▸ Work required: Find and copy every line in the records that includes the string "status".

=====

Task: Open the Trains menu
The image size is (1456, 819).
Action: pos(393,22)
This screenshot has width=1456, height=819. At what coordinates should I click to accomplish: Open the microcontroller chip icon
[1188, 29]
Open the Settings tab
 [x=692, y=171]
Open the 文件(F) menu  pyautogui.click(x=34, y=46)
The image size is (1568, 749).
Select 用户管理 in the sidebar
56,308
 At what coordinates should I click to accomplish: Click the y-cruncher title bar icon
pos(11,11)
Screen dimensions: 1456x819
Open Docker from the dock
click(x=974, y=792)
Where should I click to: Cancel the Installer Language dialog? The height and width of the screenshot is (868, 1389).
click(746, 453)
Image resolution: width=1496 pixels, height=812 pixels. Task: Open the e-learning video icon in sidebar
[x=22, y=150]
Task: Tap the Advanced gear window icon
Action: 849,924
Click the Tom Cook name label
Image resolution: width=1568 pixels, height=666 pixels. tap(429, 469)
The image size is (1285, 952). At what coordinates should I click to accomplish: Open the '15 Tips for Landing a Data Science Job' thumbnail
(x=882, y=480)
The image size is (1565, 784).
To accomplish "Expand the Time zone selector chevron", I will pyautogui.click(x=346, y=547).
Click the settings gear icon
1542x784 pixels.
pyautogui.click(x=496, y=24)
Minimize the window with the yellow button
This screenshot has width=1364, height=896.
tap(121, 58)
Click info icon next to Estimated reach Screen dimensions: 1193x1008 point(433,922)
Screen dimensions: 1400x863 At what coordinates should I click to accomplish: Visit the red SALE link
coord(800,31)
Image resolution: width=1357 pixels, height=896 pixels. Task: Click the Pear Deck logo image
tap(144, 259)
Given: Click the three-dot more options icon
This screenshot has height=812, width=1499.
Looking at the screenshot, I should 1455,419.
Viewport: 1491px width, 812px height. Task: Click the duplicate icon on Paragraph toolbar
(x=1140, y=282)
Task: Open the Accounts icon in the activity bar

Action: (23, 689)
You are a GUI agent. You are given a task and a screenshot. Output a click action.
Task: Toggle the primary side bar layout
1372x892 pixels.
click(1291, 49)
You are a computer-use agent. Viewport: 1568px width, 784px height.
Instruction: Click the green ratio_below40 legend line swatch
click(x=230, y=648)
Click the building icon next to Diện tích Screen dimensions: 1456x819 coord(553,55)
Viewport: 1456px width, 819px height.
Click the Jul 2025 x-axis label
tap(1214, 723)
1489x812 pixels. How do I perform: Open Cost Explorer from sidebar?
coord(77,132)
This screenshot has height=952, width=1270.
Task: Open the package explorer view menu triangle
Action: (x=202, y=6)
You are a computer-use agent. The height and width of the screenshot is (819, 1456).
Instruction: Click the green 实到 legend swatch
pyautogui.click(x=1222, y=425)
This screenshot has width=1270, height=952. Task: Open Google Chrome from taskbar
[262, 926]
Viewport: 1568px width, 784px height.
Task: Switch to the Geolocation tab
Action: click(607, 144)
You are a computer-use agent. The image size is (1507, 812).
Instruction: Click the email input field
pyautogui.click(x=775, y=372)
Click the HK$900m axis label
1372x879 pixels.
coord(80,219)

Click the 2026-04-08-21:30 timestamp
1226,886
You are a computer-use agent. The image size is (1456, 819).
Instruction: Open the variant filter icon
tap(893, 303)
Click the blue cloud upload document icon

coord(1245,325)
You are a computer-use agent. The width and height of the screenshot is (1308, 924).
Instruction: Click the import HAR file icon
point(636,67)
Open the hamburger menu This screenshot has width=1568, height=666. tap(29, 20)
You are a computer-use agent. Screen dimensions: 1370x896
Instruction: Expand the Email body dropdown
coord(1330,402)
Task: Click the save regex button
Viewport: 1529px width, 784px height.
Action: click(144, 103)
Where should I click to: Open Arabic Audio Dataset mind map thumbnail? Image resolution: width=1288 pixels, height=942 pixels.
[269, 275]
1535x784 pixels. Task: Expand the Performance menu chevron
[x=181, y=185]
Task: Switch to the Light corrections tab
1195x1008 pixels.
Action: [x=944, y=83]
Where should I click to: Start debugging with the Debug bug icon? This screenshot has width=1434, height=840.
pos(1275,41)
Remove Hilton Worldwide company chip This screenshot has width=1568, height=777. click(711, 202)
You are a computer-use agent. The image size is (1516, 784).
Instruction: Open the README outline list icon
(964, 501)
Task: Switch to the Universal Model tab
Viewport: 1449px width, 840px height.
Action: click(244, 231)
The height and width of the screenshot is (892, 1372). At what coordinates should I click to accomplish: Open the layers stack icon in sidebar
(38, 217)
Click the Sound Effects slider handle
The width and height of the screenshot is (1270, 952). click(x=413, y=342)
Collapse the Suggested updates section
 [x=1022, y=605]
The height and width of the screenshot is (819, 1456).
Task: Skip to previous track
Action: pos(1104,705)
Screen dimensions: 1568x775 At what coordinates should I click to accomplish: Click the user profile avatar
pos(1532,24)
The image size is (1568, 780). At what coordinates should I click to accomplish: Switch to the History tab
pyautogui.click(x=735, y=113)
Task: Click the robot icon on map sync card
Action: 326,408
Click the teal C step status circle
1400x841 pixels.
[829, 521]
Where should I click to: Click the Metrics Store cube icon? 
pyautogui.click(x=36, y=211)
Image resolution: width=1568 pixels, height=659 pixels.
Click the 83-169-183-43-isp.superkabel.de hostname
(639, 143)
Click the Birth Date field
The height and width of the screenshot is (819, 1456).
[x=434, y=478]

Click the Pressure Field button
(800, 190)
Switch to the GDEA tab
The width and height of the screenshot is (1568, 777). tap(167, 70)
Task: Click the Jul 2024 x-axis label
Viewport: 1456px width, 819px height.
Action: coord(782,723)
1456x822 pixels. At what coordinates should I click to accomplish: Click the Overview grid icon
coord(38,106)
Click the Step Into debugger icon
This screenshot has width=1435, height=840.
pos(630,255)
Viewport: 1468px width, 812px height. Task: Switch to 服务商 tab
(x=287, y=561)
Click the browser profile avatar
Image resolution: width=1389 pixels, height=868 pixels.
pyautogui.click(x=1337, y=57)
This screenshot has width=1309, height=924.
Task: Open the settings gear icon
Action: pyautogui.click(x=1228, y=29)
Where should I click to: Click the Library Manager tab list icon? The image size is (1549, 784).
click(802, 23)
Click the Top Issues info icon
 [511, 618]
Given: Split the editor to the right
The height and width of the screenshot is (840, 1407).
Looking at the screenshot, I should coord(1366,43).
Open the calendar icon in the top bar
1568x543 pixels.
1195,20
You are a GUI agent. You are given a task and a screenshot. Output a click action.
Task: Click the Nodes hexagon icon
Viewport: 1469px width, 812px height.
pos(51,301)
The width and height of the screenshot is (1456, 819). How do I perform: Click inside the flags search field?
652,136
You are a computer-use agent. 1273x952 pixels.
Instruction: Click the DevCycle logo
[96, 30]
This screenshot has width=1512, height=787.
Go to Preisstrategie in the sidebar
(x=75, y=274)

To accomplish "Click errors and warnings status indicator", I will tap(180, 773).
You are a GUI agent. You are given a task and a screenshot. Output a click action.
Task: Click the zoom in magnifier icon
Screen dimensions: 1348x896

=====

▸ Final answer:
Click the teal C step status circle
To accomplish "Click errors and warnings status indicator", I will tap(180, 773).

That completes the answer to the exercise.